Gericht gibt Stadt Alsfeld Recht: Gemälde zurückgeben

Alsfeld/Marburg (jol).Die Stadt Alsfeld hat einen Etappensieg beim Gerichtsstreit um teure Gemälde für das Museum errungen: Das Landgericht Marburg entschied auf Rückerstattung der Kaufsumme durch den Kunsthändler.

Alsfeld/Marburg (jol). Das Landgericht Marburg gab der Stadt Alsfeld Recht: Die 169000 Euro teuren Gemälde aus der Ära Diestelmann sollen an Kunsthändler W. zurück gegeben werden, der erstattet Zug um Zug den Kaufpreis zurück. Einen Pferdefuß hat der Deal, weil W. seinen finanziellen Schaden geltend machen kann, wenn er die Gemälde und eine Kanne nicht zur Einkaufspreis verkaufen kann. Der Kaufvertrag ist nicht nach Kommunalrecht zustande gekommen, so die Richterin. Am gestrigen Freitag ist das Urteil verkündet worden, wie Vizepräsident Wolf Winter mitteilte. Binnen vier Wochen ist Berufung möglich. Er verwies darauf, dass der mögliche Schaden für den Schwalmstädter Kunsthändler noch nicht beziffert werden kann. Da er aber auf einen gültigen Vertrag mit der Stadt vertrauen konnte, bestehe ein Anspruch auf Ausgleich eventueller Verluste.

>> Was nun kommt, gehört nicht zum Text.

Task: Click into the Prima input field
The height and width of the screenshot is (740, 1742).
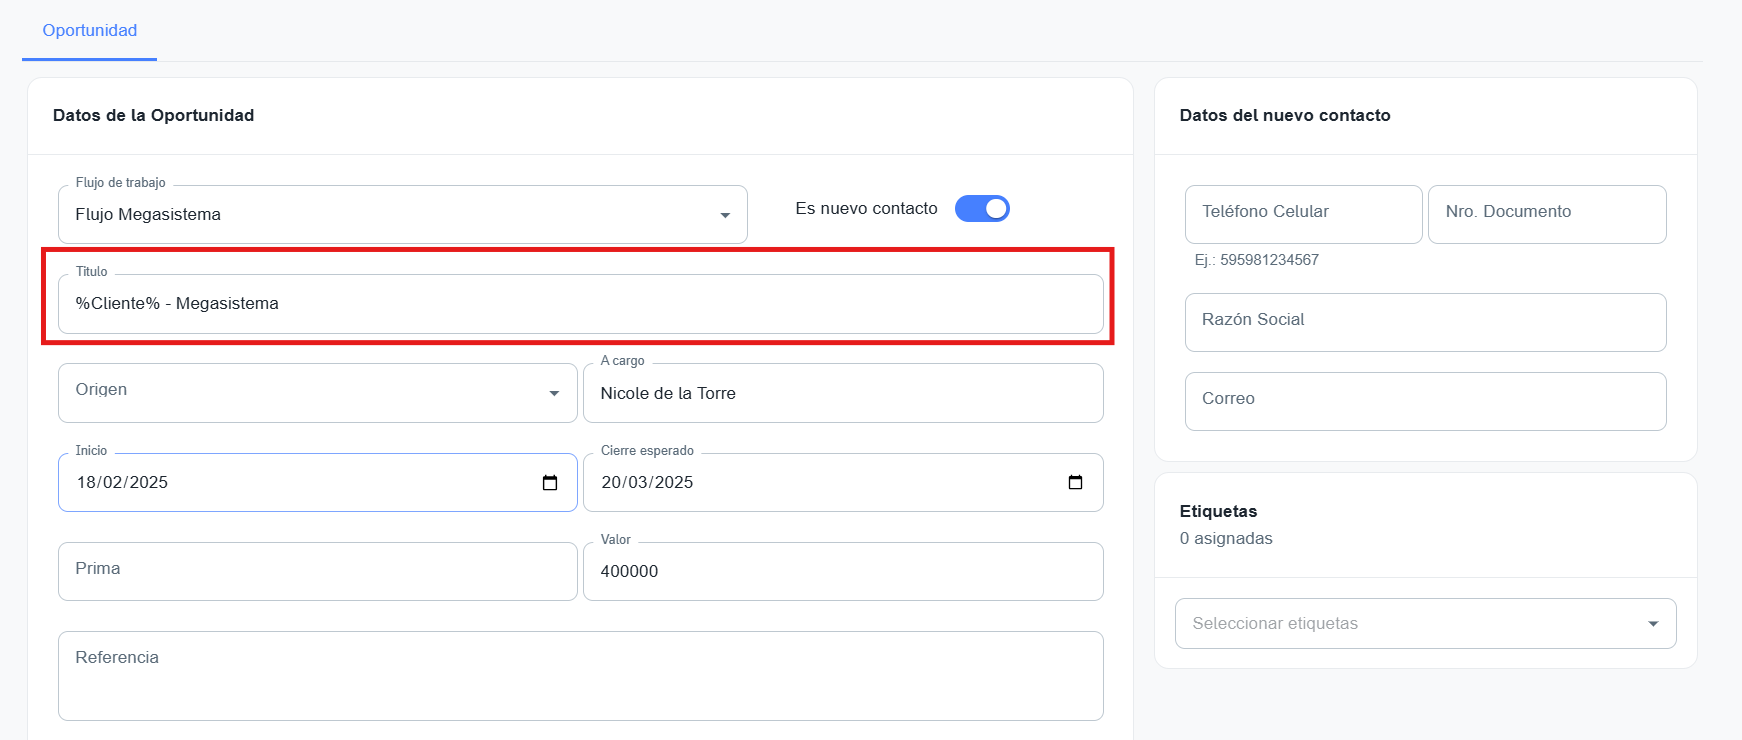Action: [317, 571]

Dennoch ist Bürgermeister Ralf Becker mit dem Ergebnis zufrieden, zumal sich diese Lösung bereits im jüngsten Verhandlungstermin abgezeichnet hat. Wichtig war, dass gerichtlich festgestellt wurde, dass der Kaufvertrag ungültig war und dass die Kaufsumme erst einmal zurück erstattet wird.

Zur Erinnerung: Der einstige Bürgermeister Diestelmann hatte den Kauf von mehreren Gemälden, darunter besonders teuren Bildern des Künstlers Hasselhorst, sowie einer Kanne für das Regionalmuseum aus dem Nachlass einer Alsfelderin veranlasst. Die dafür benötigte Unterschrift eines zweiten Mitglieds des Magistrats der Stadt fehlte.

Bürgermeister Becker geht davon aus, dass der Kunsthändler das Urteil anfechten wird. Dann müsste allerdings geklärt werden, wie der hohe Preis der Gemälde zustande gekommen ist. Üblicherweise würden Hasselhorst-Gemälde für Beträge unter 10000 Euro verkauft, nicht für bis zu 69000 Euro.